The City of Red Deer won strong support for its resolution urging the province to come up with a needle distribution and clean-up strategy at the AUMA Conference in Edmonton.
The city also endorsed a resolution put forward by the City of Lethbridge that called for the province to implement a four-pillar plan for combating drug abuse.
Since both resolutions received support from the majority of municipalities at the conference, the Alberta Urban Municipalities Association will be advocating for these issues at future discussions with government.
Red Deer Mayor Tara Veer has long been urging the province to create a new protocol for how clean needles are given out by harm-reduction groups, and how they are later rounded-up and safely disposed of.
She wants the government to take responsibility for the needle debris residents are finding on streets, alleys and parks, since thousands of needles are being provided for agencies to give out to stop the spread of harmful diseases through needle sharing.
Right now, there’s no solid plan for these needles’ return, Veer added. And this is creating a public safety hazard.
Red Deer’s resolution urges the provincial government to consider implementing a program that ensures that all needles that are given out are disposed of safely. In the interim, it is calling on the government to give municipalities more money for needle clean up.

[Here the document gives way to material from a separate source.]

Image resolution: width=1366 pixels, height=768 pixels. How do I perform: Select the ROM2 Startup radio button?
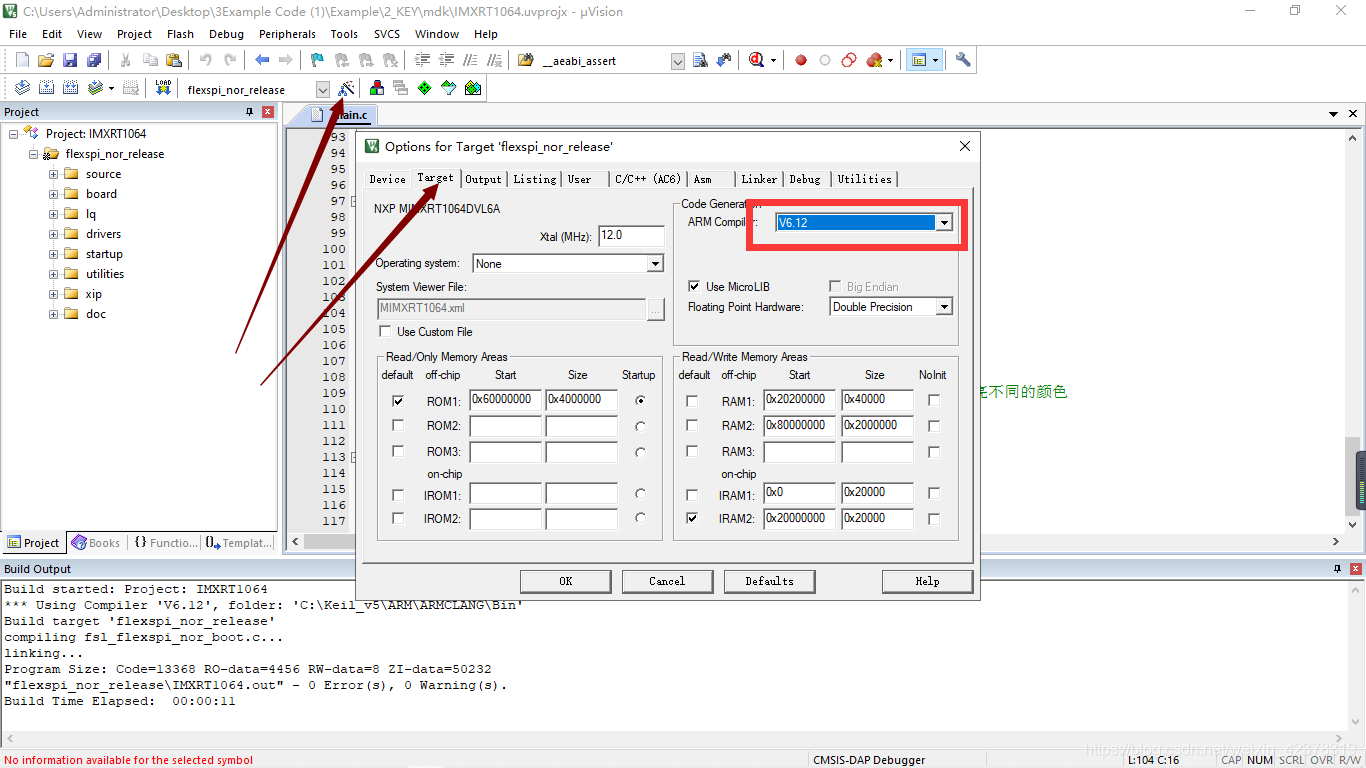pyautogui.click(x=639, y=426)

“Crime and community safety are our top priorities, and we need the provincial government to implement a province-wide strategy to prevent the proliferation of, and to ensure the clean-up and disposal of, discarded needle debris,” said Veer.
The resolution put forward by the City of Lethbridge, with strong support from the City of Red Deer, calls on the provincial government to create a four-pillar drug strategy to deal with the opioid crisis.
Veer said so far harm reduction has been the main focus of the government’s plan. Red Deer and Lethbridge officials are asking the government to focus on prevention and education, treatment and enforcement, as well as harm reduction.
At the conference, meetings were held with provincial cabinet ministers to discuss a variety of topics, including needed support for Red Deer’s policing, the status of Red Deer College’s transition to university status, and opportunities for the city to work with the provincial government on red-tape reduction.
Veer received assurance that Red Deer College’s transition to a university will continue, regardless of what the provincial budget will bring. But she did not receive any answers about whether more provincial money will be provided for urban policing.
The AUMA Convention wrapped up on Friday.